I think that I've spent a lot of my time in college so far with my head down, doing my work and trying my hardest to get out of Texas as quickly as possible so that I could start actually living my own life, but I don't think that strategy has been working out incredibly for me. Sure, I'm good academically, but socially, I'm still floundering. I'm still trying to figure out who I am and what I'm supposed to do with this life, and I've spent so much time just trying to shorten my stay in Texas that I haven't really let myself experience things. So this year I'm focusing on the experiences. I have a few internship opportunities up my sleeve. I want to take a trip to New York. I'm joining a few clubs and societies. Maybe I'll go on a date and try not to get murdered, who knows. All I know is that I want my final year here to be different, to mean something more to me. Hopefully I succeed with my mission.

~Maddison

Jul 31, 2019

Moving is Hard and I'm Gonna Complain About It

July 31, 2019 0 Comments

As I'm typing this, I currently have about 85% of my room unpacked. However, there are still boxes all over my floor and these last few boxes are full of all of the miscellaneous shit that I threw in a box at the last possible minute. Might just throw those in my closet and call it done if we're being totally honest. But over the past month I've realized a deep truth about myself that shook me to my core: I suck at moving. You see, as someone who has moved houses a lot in her life, I really thought I had this whole moving thing down, but boy was I wrong. As it turns out, I do not have the whole moving thing down, as I refused to pack until the week before we moved, then when I was packed I missed all of the things on my walls/around my room. We stayed in my last house for four years, which is the longest we've stayed in a house for a while, so I got used to it and I had a lot of things scattered around. Even though the house was really small and didn't fit all of us too comfortably, it was home and I had gotten used to it. While this new house is bigger and nicer, I find myself missing the old house and the ugly ass yellow walls I spent four years complaining about (okay maybe I don't miss the walls because that yellow was truly god awful, but just let me be sentimental and shit). Also, this new house is fully hardwood, so I've been adjusting to that by running and sliding on my socks. Also by sliding my office chair across my room. So basically, I've spent most of my time sliding across the floor.

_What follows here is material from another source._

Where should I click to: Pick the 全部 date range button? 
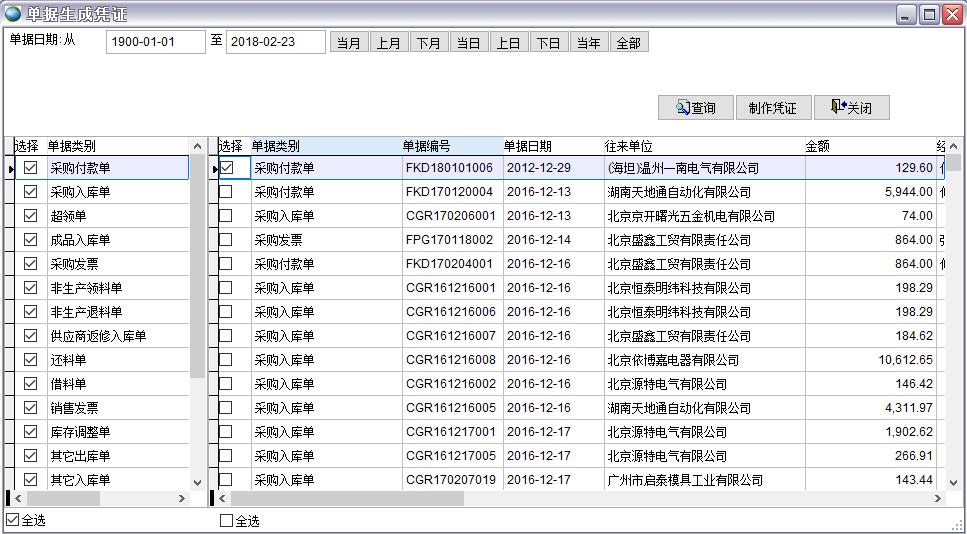(628, 43)
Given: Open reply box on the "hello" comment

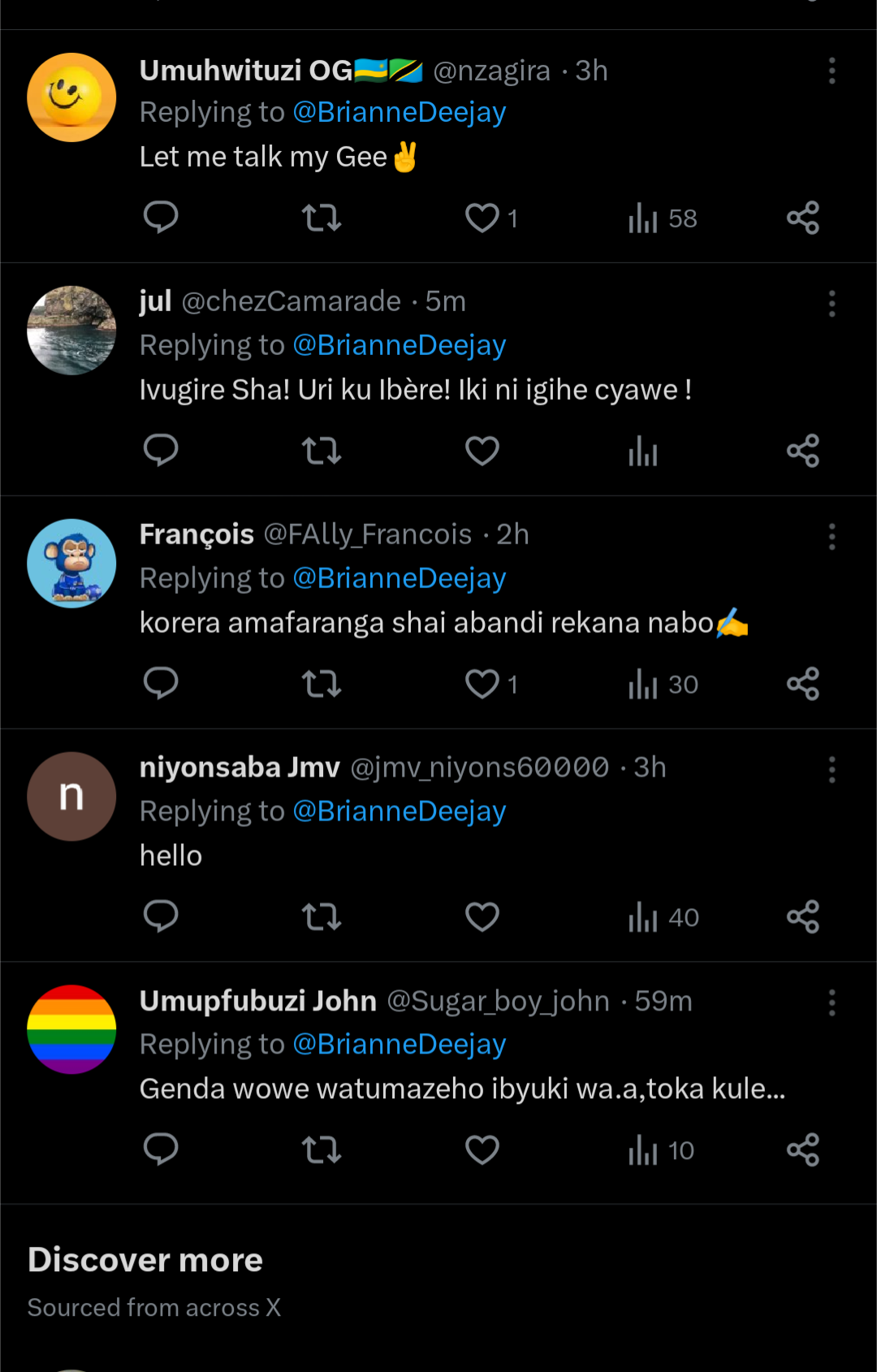Looking at the screenshot, I should coord(161,917).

I also realized this move that I'm pretty sure this is the only time I've handled all of my things by myself. In the past, I think I would just put off packing until my mom ended up freaking out and doing it for me, but this time I packed my entire room by myself. I mostly had books and office supplies, so packing that was easy. Then I got to the miscellaneous things that I still haven't unpacked. For some reason, I'm way too sentimental and I get attached to my things, so even though I know I don't need something or won't use it, I found it really hard to get rid of it. I think this is quite possibly my worst trait. This is how I ended up with a garbage bag full of stuffed animals I don't need or use simply because I couldn't bring myself to throw them away or donate them. Now I don't know what to do with them so they're just sitting on my floor still in trapped in the bag. I also have a bunch of knick knacky things that I haven't figured out where to put yet. On the bright side, I did manage to get some working Christmas lights hanging in my room, even if I got the wrong command hooks that just keep popping off my wall. I bought the right ones today though, so once I get the lights to stay on my wall my room will be mostly done, at least in the lighting department.

In other news, I know I didn't post an update last month, and I had a post kind of written, but I just never got around to finishing and posting it. If you're reading this and do see a June post, it just means that I finally posted the update but I backdated it so I didn't actually post it two months late. If there's no June post then I haven't done that yet or I've scrapped it entirely. A fun guessing game for you. I leave for Seattle this weekend, so my August post will most likely be about that and/or some back to school post. Hopefully I get my motivation back soon, but I haven't had any the last few months, so the posts have been pretty bare. Oh well. See you next month (hopefully).

~Maddison

Jun 30, 2019

My First Pride + Pride Month 2019 Reflections

June 30, 2019 0 Comments

As Pride Month comes to a close, I thought I'd share some reflections from the last 30 days. I haven't really done much this month, but I did end up going to my first Pride event and that was really special. Despite finally going to Pride after three years of being too scared to go, I've found myself annoyed with the amount of corporations involved that don't actually care much about the queer community. There was a great article about that topic written by Naveen Kumar on them. a few days ago, which you can read here if you want. But before I talk more about that, I thought I'd share some of my experiences at my first pride event.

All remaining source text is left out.